Moonlight is not a traditional coming of age film, it doesn’t try to tell us anything we don’t already know. It redefines the genre with a masterclass of camera work and a conflicting, diverse soundtrack. In the first stage of his life Little meets Juan (Mahershala Ali) when running away from bullies. Juan, a neighborhood drug dealer, with his partner (Janelle Monáe) give Little a meal and offer him advice and answer any questions he has urging him to lead a good life. The expressive silence used by Little (Alex Hibbert) translates beautifully across the screen without much dialogue.
During his teenage years Chiron (Ashton Sanders) has different struggles. His Mum (Naomi Harris) is addicted to drugs, he’s still dealing with school bullies and is also confused about his sexuality. Moonlight has received widespread praise from critics because it tackles a wide range of social issues in a very simple way, head on. Jenkins utilizes conflicting images and music to come away from a traditional path of a movie.
When Chiron becomes an adult, his new life is highlighted as he re-encounters a childhood friend and his mother. In this gripping emotional sequence, we, as an audience, come to the harsh realization of how the environment you grow up in can shape who you are. Throughout the film the common stereotype is challenged through many different forms of symbolism, from the breeze to classical music.
Jenkins doesn’t just tell Chiron’s story, he structures it in a way that we feel his story too. We are given perspective into the life of another. You don’t have to grow up in the hood of Miami to relate to the characters. The setting is authentic, but the struggle to find out who you really are is universal. A range of simple techniques such as panning the camera back and forth between characters in a scene depict their relationship in a very artistic way.

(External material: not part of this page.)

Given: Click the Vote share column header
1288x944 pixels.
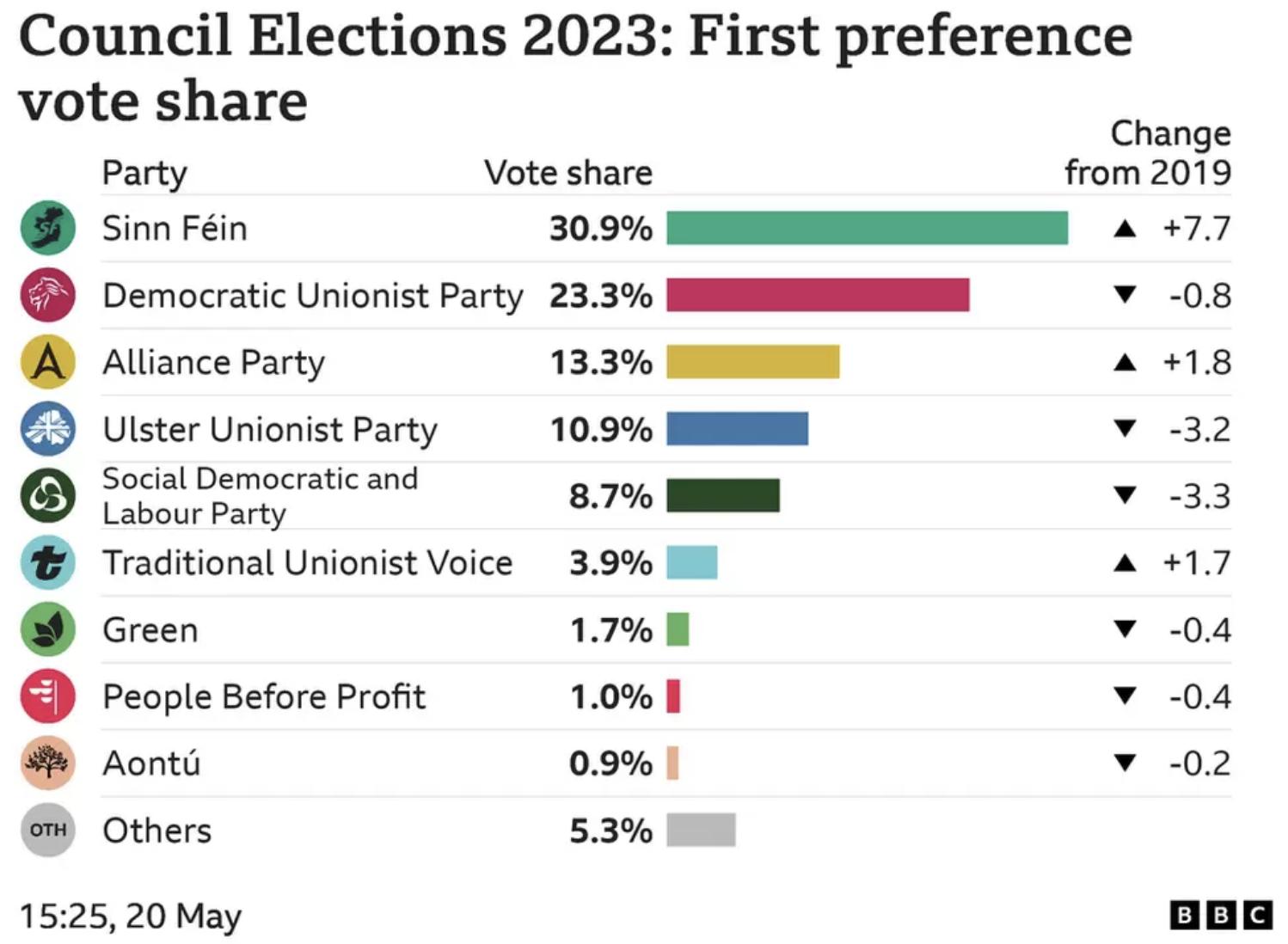Looking at the screenshot, I should pos(567,173).
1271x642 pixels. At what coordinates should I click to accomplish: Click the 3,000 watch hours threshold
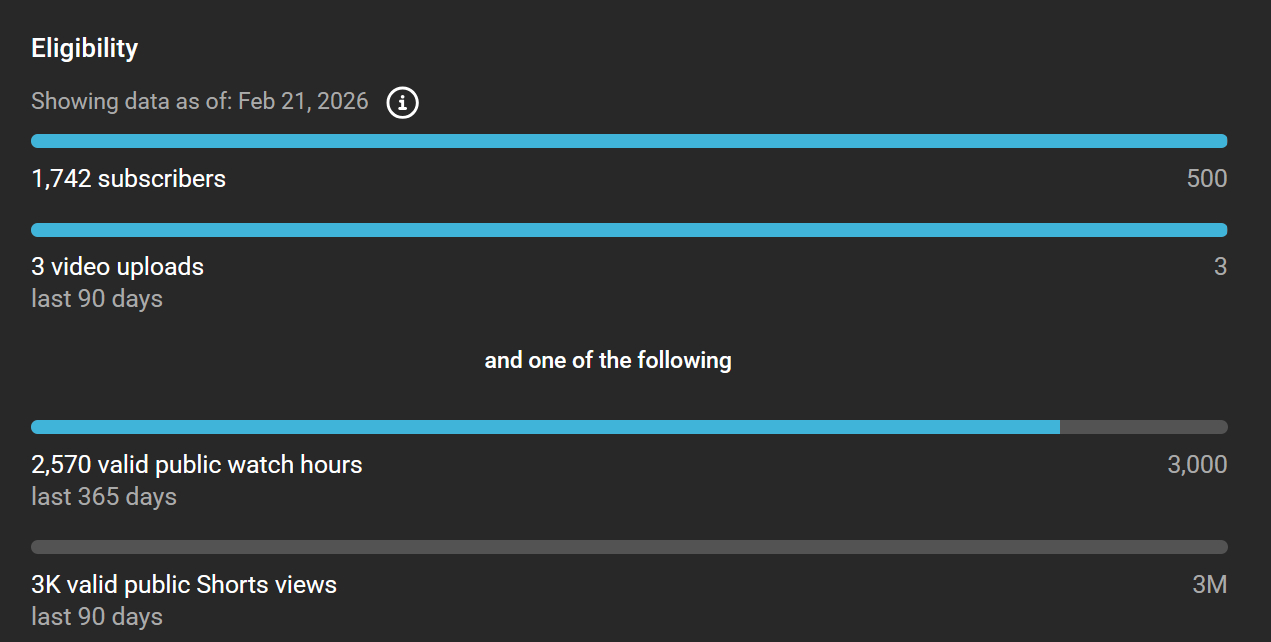pyautogui.click(x=1197, y=465)
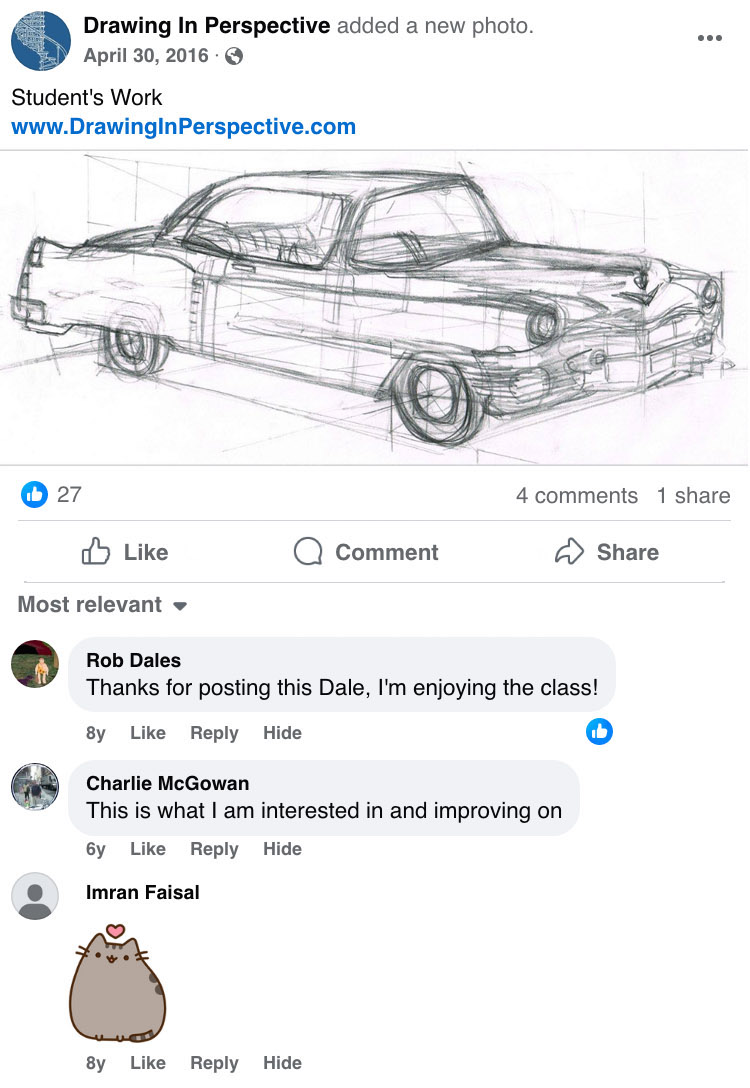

Whilst the film’s emotional depth is gripping and has the capacity to break your heart, it has many uplifting and inspiring moments too and in my humble opinion is well worth a watch. Mahershala Ali has a powerhouse performance, complemented by three extremely gifted actors who play Chiron. Moonlight attracted a lot of attention at the Oscars two years ago when La La Land was infamously called out first. I urge you not to get caught up in all of that. This film deserves credit not just because of what it says, but the way it says it.